Many people are surprised to learn that on an island best known for its ocean activities there is decent mountain biking. While it doesn’t compare to places such as Tahoe or Moab, there are still downhill rides and single-track trails where even the most hard-core mountain biker can still have a good time.
The area with the most trails is the Polipoli section of mountainside high above the pastures of Kula. While a number of the trails in Polipoli are rated as pedestrian only, the Waiakoa Loop Trail is a three-mile loop with a 400-foot elevation gain which is open to both hikers and bikers. To reach Waiakoa, travel up Waipoli Road off Highway 377, go past the lavender farm, and park your car off the side of the road just past the hunter’s check-in station. The trailhead is 0.75 mile down a four-wheel-drive access road. Since this is also a hunting area, wear bright clothing. Toward the top of Waipoli Road the pavement changes to dirt, and a good ride is to park your car where the Upper Waiohuli Trail and Mamane Trail intersect the dirt road.

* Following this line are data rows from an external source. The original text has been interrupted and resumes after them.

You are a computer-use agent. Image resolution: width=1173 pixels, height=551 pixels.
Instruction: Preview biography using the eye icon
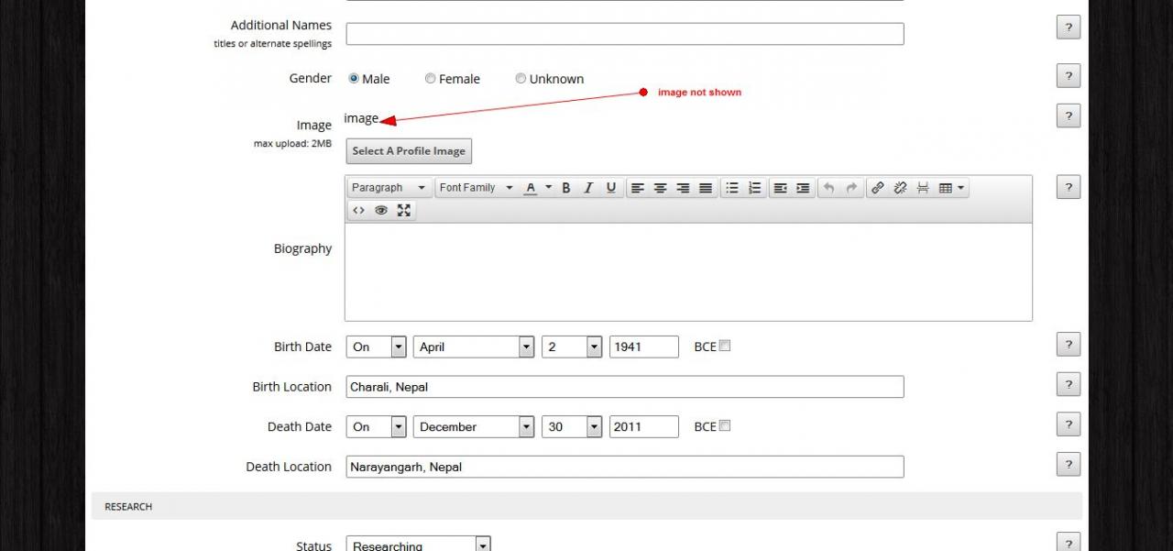[381, 210]
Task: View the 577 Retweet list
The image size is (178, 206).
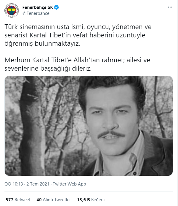Action: click(18, 200)

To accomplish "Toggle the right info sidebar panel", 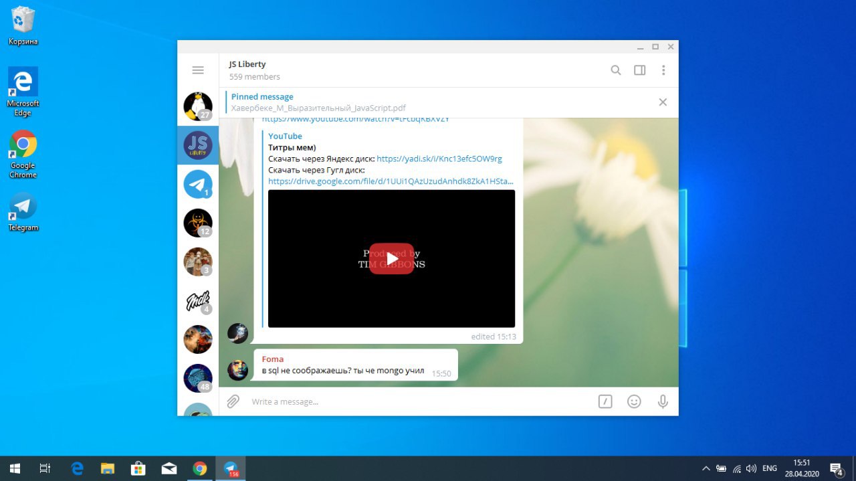I will point(640,70).
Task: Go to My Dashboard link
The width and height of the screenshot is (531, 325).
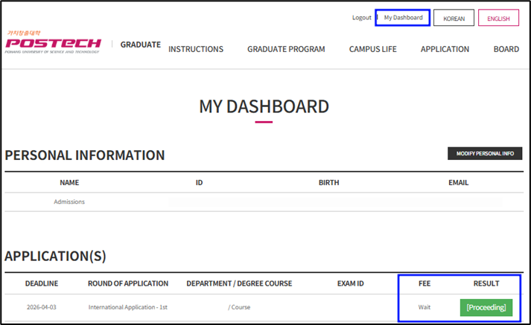Action: click(403, 17)
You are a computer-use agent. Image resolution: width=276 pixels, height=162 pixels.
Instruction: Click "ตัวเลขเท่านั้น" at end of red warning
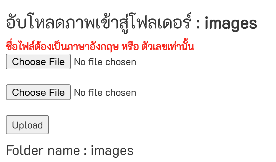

From here you can ride a loop trail where you climb the dirt road, turn left where the road forks, and continue climbing until you reach the trailhead for the Mamane Trail, which offers a two-mile, single-track descent back down to your car. If you want to tack on a few more miles before bombing down the Mamane Trail, ride Kahua Road out to the hunting shelter and back before heading back down to your car.

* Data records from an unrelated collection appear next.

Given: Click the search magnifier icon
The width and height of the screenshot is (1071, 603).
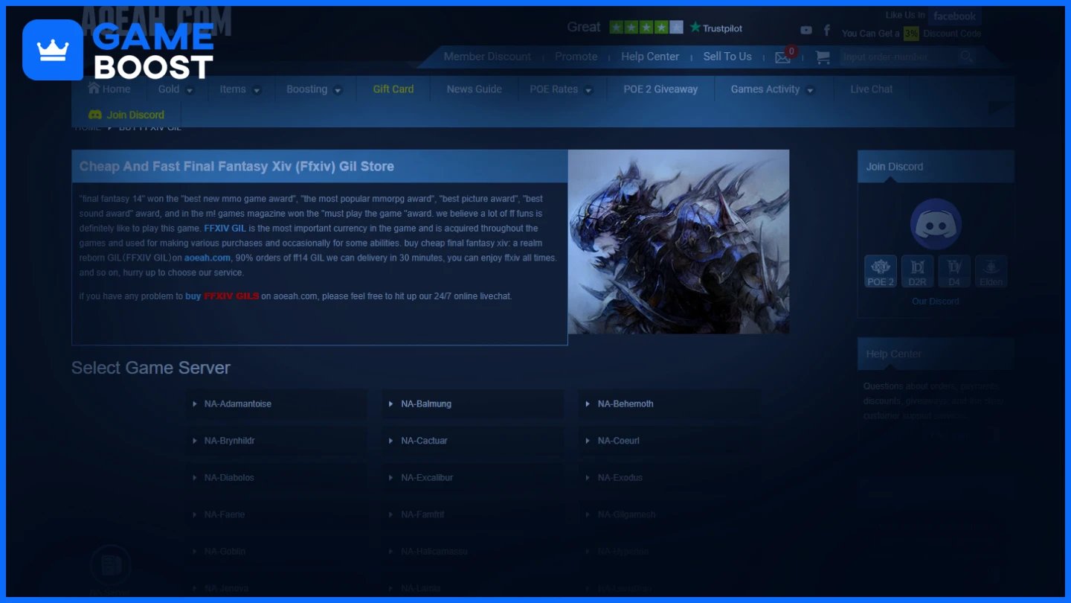Looking at the screenshot, I should 966,57.
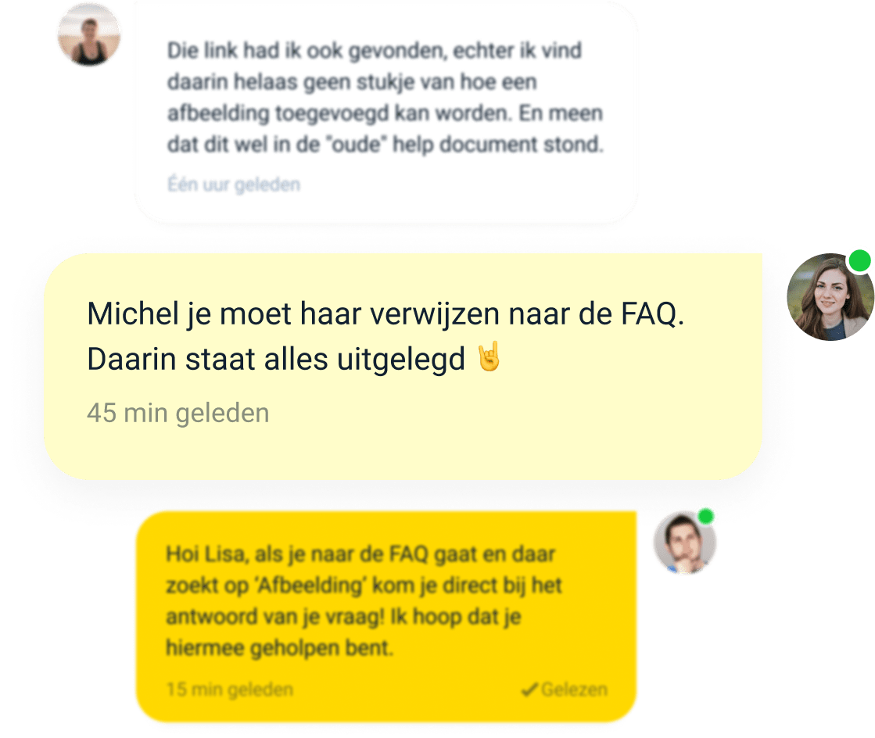Click the 'Gelezen' read receipt label
The image size is (875, 738).
pyautogui.click(x=574, y=690)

While the Waiakoa Loop Trail and Mamane Trail are fine rides, the best ride in Polipoli (and the entire island) is the dirt road known as Skyline Drive. From the trailhead of the Mamane Trail it’s about six more miles up the southwestern ridge of the mountain to the summit of Haleakala, and the switchbacking ascent is so steep in places that you’ll occasionally need to get off and walk your bike. If you park your car at the Polipoli campground, it’s about 8.5 miles to the summit, or, if you have four-wheel drive, you can take your car all the way up to a locked gate at area known as The Ballpark. Even if you start at The Ballpark, however, it’s a 3,000-foot climb before you reach the summit of Haleakala, with the reward, of course, being the screamer of a descent you’re awarded on the way down.
Begin by having someone drop you off at the summit of Haleakala and start Skyline Drive at the top! To reach the start of Skyline Drive, when approaching from the summit, drive as if you’re going to the observation platform in the upper parking lot, but before you get there take a left on the service road that leads toward Science City. On the left-hand side of this service road you’ll see a locked gate, and the dirt road that’s on the other side is the start of the Skyline Trail. Beginning from this point, you’ll switchback down Skyline Drive for six miles before linking up with the Mamane Trail, at which point you will enjoy the two miles of single-track down to the dirt portion of Waipoli Road. Take a right and begin riding down Waipoli Road until it turns to pavement. If you’re feeling like an extra workout, you can branch off and tackle the Waiakoa Loop Trail on your way down. Ascend from the loop trail back to the main road, and then continue down Waipoli Road all the way to Highway 377. From here, go left, down to Highway 37, then left again, and finish your epic ride with a two-mile gradual descent on pavement to Grandma’s Coffee House in Keokea for a celebratory lunch. Along the ride you will have dropped more than 7,000 vertical feet. Arrange to have someone pick you up here to cap off what is the best mountain descent on the island.
If you don’t have a day to devote to a downhill epic, however, and are just looking to squeeze in a couple of hours on the trail, the Kahakapao Loop Trail in the Makawao Forest Reserve offers a 5.7-mile loop that climbs its way through eucalyptus, pine, and a handful of native plants. At 3,000 feet, the cool mountain air combined with the dense forest gives the feeling of riding in British Columbia or the foothills of Vermont. From the gravel parking lot, a 0.5-mile entry trail leads to a junction where bikers can choose between the east and west loops. In planning for the descent, note that the west loop has more jumps, but the east loop is a smoother ride.